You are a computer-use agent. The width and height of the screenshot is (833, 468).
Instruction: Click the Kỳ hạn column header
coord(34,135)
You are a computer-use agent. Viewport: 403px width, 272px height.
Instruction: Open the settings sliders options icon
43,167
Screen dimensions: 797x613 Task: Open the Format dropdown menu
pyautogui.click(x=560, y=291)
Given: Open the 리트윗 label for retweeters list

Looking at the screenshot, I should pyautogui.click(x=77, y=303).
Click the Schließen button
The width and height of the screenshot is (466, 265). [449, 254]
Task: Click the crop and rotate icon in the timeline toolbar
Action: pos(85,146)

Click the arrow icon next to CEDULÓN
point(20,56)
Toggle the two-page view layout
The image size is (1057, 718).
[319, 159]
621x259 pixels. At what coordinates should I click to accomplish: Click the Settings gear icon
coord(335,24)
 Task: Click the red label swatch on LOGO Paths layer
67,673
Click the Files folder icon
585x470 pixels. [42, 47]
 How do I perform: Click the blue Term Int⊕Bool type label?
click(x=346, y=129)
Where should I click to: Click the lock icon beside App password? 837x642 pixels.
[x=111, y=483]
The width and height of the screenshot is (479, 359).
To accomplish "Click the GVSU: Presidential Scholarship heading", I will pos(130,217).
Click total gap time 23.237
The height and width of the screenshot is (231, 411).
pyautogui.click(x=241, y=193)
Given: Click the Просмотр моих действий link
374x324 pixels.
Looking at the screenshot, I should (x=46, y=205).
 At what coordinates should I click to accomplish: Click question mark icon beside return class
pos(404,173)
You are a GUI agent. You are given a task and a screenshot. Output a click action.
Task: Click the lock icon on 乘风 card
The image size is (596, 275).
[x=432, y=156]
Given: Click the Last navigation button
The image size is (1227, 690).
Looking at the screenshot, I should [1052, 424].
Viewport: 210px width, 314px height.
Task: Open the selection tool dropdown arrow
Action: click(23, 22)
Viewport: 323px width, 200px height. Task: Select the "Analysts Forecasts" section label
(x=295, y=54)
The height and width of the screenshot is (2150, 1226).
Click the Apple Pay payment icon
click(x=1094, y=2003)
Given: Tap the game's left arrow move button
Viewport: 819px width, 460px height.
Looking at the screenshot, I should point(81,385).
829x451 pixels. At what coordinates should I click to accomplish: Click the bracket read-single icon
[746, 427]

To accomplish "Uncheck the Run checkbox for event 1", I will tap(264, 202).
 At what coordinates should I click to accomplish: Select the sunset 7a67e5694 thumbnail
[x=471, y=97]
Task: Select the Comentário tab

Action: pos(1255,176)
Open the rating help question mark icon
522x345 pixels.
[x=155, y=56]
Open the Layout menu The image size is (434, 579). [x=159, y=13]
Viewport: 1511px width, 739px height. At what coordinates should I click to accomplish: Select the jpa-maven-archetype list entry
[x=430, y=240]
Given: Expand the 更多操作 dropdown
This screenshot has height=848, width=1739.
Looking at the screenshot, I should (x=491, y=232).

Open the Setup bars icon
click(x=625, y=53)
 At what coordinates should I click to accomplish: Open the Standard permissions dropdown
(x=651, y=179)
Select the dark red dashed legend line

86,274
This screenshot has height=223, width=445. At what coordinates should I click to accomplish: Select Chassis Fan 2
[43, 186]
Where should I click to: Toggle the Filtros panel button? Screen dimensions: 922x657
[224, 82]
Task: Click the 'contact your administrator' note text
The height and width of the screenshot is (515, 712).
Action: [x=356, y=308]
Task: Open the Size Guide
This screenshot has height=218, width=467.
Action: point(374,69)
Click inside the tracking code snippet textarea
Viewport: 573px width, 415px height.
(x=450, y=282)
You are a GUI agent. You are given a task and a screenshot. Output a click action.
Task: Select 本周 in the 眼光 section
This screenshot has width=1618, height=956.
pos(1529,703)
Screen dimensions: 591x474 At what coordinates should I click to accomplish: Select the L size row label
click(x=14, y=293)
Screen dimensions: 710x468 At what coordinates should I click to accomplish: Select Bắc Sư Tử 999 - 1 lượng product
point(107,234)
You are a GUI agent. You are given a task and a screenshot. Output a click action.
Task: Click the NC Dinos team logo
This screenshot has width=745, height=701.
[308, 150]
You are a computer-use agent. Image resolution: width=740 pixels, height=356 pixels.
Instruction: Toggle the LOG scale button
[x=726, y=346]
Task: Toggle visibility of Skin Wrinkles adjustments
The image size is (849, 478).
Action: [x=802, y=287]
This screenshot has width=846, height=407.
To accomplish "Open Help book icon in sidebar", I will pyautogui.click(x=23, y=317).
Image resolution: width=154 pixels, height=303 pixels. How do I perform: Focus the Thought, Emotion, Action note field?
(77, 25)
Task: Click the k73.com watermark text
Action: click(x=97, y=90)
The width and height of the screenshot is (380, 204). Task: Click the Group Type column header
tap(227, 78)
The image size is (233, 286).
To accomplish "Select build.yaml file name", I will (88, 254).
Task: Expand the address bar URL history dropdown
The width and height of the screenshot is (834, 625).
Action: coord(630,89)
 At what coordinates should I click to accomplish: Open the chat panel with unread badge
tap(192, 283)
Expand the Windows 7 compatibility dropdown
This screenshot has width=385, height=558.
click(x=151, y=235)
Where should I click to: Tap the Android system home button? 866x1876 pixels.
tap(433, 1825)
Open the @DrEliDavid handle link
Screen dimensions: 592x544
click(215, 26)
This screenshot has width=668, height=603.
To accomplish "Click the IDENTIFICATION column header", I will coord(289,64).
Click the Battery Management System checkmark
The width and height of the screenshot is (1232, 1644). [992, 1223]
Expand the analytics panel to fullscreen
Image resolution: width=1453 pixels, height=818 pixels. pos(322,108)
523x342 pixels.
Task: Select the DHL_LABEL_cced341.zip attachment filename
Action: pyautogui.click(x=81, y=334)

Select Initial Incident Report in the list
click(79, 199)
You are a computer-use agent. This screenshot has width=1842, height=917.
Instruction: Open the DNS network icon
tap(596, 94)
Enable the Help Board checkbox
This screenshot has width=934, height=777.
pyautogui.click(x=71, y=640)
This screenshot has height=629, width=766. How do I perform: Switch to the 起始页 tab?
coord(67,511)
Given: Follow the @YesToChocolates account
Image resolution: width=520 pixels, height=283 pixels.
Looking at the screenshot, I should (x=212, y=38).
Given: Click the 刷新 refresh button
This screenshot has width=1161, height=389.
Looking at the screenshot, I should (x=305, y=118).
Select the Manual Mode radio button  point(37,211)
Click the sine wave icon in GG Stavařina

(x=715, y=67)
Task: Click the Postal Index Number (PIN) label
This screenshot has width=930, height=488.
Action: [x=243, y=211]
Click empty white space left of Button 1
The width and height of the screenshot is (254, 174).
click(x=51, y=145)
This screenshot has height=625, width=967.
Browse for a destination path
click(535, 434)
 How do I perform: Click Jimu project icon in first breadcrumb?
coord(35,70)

◆ The problem
Print all of the records above again, word for word and unchanged.

◆ Output for this task
You are a computer-use agent. The width and height of the screenshot is (833, 468).
Instruction: Click the Kỳ hạn column header
coord(34,135)
You are a computer-use agent. Viewport: 403px width, 272px height.
Instruction: Open the settings sliders options icon
43,167
Screen dimensions: 797x613 Task: Open the Format dropdown menu
pyautogui.click(x=560, y=291)
Given: Open the 리트윗 label for retweeters list

Looking at the screenshot, I should pyautogui.click(x=77, y=303).
Click the Schließen button
The width and height of the screenshot is (466, 265). [449, 254]
Task: Click the crop and rotate icon in the timeline toolbar
Action: pos(85,146)

Click the arrow icon next to CEDULÓN
point(20,56)
Toggle the two-page view layout
The image size is (1057, 718).
[319, 159]
621x259 pixels. At what coordinates should I click to accomplish: Click the Settings gear icon
coord(335,24)
 Task: Click the red label swatch on LOGO Paths layer
67,673
Click the Files folder icon
585x470 pixels. [42, 47]
 How do I perform: Click the blue Term Int⊕Bool type label?
click(x=346, y=129)
Where should I click to: Click the lock icon beside App password? 837x642 pixels.
[x=111, y=483]
The width and height of the screenshot is (479, 359).
To accomplish "Click the GVSU: Presidential Scholarship heading", I will pos(130,217).
Click total gap time 23.237
The height and width of the screenshot is (231, 411).
pyautogui.click(x=241, y=193)
Given: Click the Просмотр моих действий link
374x324 pixels.
Looking at the screenshot, I should (x=46, y=205).
 At what coordinates should I click to accomplish: Click question mark icon beside return class
pos(404,173)
You are a GUI agent. You are given a task and a screenshot. Output a click action.
Task: Click the lock icon on 乘风 card
The image size is (596, 275).
[x=432, y=156]
Given: Click the Last navigation button
The image size is (1227, 690).
Looking at the screenshot, I should [1052, 424].
Viewport: 210px width, 314px height.
Task: Open the selection tool dropdown arrow
Action: click(23, 22)
Viewport: 323px width, 200px height. Task: Select the "Analysts Forecasts" section label
(x=295, y=54)
The height and width of the screenshot is (2150, 1226).
Click the Apple Pay payment icon
click(x=1094, y=2003)
Given: Tap the game's left arrow move button
Viewport: 819px width, 460px height.
Looking at the screenshot, I should point(81,385).
829x451 pixels. At what coordinates should I click to accomplish: Click the bracket read-single icon
[746, 427]

To accomplish "Uncheck the Run checkbox for event 1", I will tap(264, 202).
 At what coordinates should I click to accomplish: Select the sunset 7a67e5694 thumbnail
[x=471, y=97]
Task: Select the Comentário tab

Action: pos(1255,176)
Open the rating help question mark icon
522x345 pixels.
[x=155, y=56]
Open the Layout menu The image size is (434, 579). [x=159, y=13]
Viewport: 1511px width, 739px height. At what coordinates should I click to accomplish: Select the jpa-maven-archetype list entry
[x=430, y=240]
Given: Expand the 更多操作 dropdown
This screenshot has height=848, width=1739.
Looking at the screenshot, I should (x=491, y=232).

Open the Setup bars icon
click(x=625, y=53)
 At what coordinates should I click to accomplish: Open the Standard permissions dropdown
(x=651, y=179)
Select the dark red dashed legend line

86,274
This screenshot has height=223, width=445. At what coordinates should I click to accomplish: Select Chassis Fan 2
[43, 186]
Where should I click to: Toggle the Filtros panel button? Screen dimensions: 922x657
[224, 82]
Task: Click the 'contact your administrator' note text
The height and width of the screenshot is (515, 712).
Action: [x=356, y=308]
Task: Open the Size Guide
This screenshot has height=218, width=467.
Action: point(374,69)
Click inside the tracking code snippet textarea
Viewport: 573px width, 415px height.
(x=450, y=282)
You are a GUI agent. You are given a task and a screenshot. Output a click action.
Task: Select 本周 in the 眼光 section
This screenshot has width=1618, height=956.
pos(1529,703)
Screen dimensions: 591x474 At what coordinates should I click to accomplish: Select the L size row label
click(x=14, y=293)
Screen dimensions: 710x468 At what coordinates should I click to accomplish: Select Bắc Sư Tử 999 - 1 lượng product
point(107,234)
You are a GUI agent. You are given a task and a screenshot. Output a click action.
Task: Click the NC Dinos team logo
This screenshot has width=745, height=701.
[308, 150]
You are a computer-use agent. Image resolution: width=740 pixels, height=356 pixels.
Instruction: Toggle the LOG scale button
[x=726, y=346]
Task: Toggle visibility of Skin Wrinkles adjustments
The image size is (849, 478).
Action: [x=802, y=287]
This screenshot has width=846, height=407.
To accomplish "Open Help book icon in sidebar", I will pyautogui.click(x=23, y=317).
Image resolution: width=154 pixels, height=303 pixels. How do I perform: Focus the Thought, Emotion, Action note field?
(77, 25)
Task: Click the k73.com watermark text
Action: click(x=97, y=90)
The width and height of the screenshot is (380, 204). Task: Click the Group Type column header
tap(227, 78)
The image size is (233, 286).
To accomplish "Select build.yaml file name", I will (88, 254).
Task: Expand the address bar URL history dropdown
The width and height of the screenshot is (834, 625).
Action: coord(630,89)
 At what coordinates should I click to accomplish: Open the chat panel with unread badge
tap(192, 283)
Expand the Windows 7 compatibility dropdown
This screenshot has width=385, height=558.
click(x=151, y=235)
Where should I click to: Tap the Android system home button? 866x1876 pixels.
tap(433, 1825)
Open the @DrEliDavid handle link
Screen dimensions: 592x544
click(215, 26)
This screenshot has width=668, height=603.
To accomplish "Click the IDENTIFICATION column header", I will coord(289,64).
Click the Battery Management System checkmark
The width and height of the screenshot is (1232, 1644). [992, 1223]
Expand the analytics panel to fullscreen
Image resolution: width=1453 pixels, height=818 pixels. pos(322,108)
523x342 pixels.
Task: Select the DHL_LABEL_cced341.zip attachment filename
Action: pyautogui.click(x=81, y=334)

Select Initial Incident Report in the list
click(79, 199)
You are a computer-use agent. This screenshot has width=1842, height=917.
Instruction: Open the DNS network icon
tap(596, 94)
Enable the Help Board checkbox
This screenshot has width=934, height=777.
pyautogui.click(x=71, y=640)
This screenshot has height=629, width=766. How do I perform: Switch to the 起始页 tab?
coord(67,511)
Given: Follow the @YesToChocolates account
Image resolution: width=520 pixels, height=283 pixels.
Looking at the screenshot, I should (x=212, y=38).
Given: Click the 刷新 refresh button
This screenshot has width=1161, height=389.
Looking at the screenshot, I should (x=305, y=118).
Select the Manual Mode radio button  point(37,211)
Click the sine wave icon in GG Stavařina

(x=715, y=67)
Task: Click the Postal Index Number (PIN) label
This screenshot has width=930, height=488.
Action: [x=243, y=211]
Click empty white space left of Button 1
The width and height of the screenshot is (254, 174).
click(x=51, y=145)
This screenshot has height=625, width=967.
Browse for a destination path
click(535, 434)
 How do I perform: Click Jimu project icon in first breadcrumb?
coord(35,70)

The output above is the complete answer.